Now that entrants for the Mosconi Cup need to have played throughout the season to be selected, the veterans of snookers have stepped aside and pool’s finest champions have the chance to claim glory for their continent. No stranger to this feeling of victory is Darren Appleton, making his fourth Mosconi appearance this year in Bethnal Green’s York Hall. The multiple champion was joined by Chris Melling, two-time winner of the trophy and this year’s most valuable player thanks to his three solo wins, twice against America’s Brandon Shuff.
Their continued brilliance and experience is still shadowed by the Dutch contingent of Europe, represented by Niels Feijen and Nick Van Den Berg who, between them, have made twelve appearances at this highest intercontinental level. With debutant Nick Ekonomopoulos from Greece making it five, Europe were ready to defend their title – the continent have now won the event three times in a row and five times in six, a far cry from USA’s ultimate dominance from 1996 to 2001.
The road to retaining the trophy was never smooth. The Americans took the first day in their stride, winning the initial team competition before Melling and Appleton both failed in their doubles quest. A timely 5-2 win for Appleton against Shuff, a man forced to endure a horror show of form this week, ensured that Europe went into the second day only one behind. The next day’s play was a total reverse, with Appleton losing two more doubles games, including the first with Melling. At the halfway mark, 5-5 seemed about fair.
Wednesday saw the floodgates open with Europe taking the day 4-1. Appleton capped off the evening in stunning style with a 5-0 thrashing of South Dakota’s Shane Van Boening. As the action moved into the final day of singles, nobody was prepared for Europe’s capitulation at the hands of the ruthless Team USA. Ekonomopoulos, Feijen and Appleton all lost their fixtures and heavily; between the three of them, Europe scored only 5 legs to USA’s 15. With the scores level again, Chris Melling kept his cool and scored his third straight solo win.
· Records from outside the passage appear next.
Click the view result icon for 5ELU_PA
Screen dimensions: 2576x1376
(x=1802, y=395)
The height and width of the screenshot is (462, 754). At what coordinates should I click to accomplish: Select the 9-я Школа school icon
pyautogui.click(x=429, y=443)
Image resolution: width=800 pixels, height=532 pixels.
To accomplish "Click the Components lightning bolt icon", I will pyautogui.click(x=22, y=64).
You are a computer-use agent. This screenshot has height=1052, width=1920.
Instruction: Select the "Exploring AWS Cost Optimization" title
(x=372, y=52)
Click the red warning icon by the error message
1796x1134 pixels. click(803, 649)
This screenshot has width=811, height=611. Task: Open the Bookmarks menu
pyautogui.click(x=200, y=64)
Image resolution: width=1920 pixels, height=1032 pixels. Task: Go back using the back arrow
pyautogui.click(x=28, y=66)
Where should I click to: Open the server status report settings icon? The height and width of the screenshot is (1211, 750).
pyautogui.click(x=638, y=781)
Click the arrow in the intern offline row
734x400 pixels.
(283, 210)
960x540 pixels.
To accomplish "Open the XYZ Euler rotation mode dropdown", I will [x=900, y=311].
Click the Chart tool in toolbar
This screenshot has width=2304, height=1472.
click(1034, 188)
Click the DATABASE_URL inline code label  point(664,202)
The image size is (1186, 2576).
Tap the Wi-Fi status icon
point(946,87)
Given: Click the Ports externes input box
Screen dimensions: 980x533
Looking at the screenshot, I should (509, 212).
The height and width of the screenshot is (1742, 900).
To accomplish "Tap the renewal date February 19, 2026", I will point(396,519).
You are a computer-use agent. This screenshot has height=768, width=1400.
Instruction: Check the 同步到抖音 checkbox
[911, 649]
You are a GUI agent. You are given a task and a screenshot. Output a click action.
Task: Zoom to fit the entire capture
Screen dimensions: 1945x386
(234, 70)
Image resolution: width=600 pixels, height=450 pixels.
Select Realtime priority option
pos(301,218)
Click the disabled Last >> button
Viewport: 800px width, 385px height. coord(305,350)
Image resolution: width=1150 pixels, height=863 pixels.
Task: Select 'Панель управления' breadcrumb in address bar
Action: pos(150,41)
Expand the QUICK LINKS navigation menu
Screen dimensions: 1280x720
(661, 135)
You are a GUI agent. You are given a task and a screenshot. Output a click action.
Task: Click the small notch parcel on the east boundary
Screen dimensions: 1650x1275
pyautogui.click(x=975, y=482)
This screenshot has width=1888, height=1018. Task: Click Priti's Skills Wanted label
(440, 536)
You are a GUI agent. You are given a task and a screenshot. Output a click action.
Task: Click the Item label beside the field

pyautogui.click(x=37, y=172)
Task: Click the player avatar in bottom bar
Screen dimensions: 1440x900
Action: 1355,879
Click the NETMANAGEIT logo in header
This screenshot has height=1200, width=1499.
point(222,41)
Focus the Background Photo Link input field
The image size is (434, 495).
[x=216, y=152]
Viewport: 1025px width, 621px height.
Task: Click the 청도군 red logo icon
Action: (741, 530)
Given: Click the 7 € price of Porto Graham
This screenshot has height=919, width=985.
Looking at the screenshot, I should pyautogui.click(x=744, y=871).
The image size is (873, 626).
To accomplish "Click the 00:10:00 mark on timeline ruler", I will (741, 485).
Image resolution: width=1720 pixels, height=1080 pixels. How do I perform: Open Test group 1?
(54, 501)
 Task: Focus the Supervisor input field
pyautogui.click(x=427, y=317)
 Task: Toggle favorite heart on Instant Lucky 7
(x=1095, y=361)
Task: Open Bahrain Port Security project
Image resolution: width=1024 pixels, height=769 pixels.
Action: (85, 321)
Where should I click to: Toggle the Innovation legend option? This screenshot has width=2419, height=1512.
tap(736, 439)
A 5-2 victory for Van Den Berg against Mike Dechaine led to frenzied celebrations in the hall as Europe won once again. A close shave perhaps, but a fitting conclusion to a close week.
It may never get the same reception that the prestigious Ryder Cup receives but, to Messrs Appleton and Melling, it means just as much. Melling’s MVP award showed what he still has in his locker despite a mixed year and his decisive wins were what allowed Europe to hold onto that trophy for another year. Not a chance for BBC Sports Personality of the Year team award, but they’ll be ecstatic with what they’ve already got, thank you very much.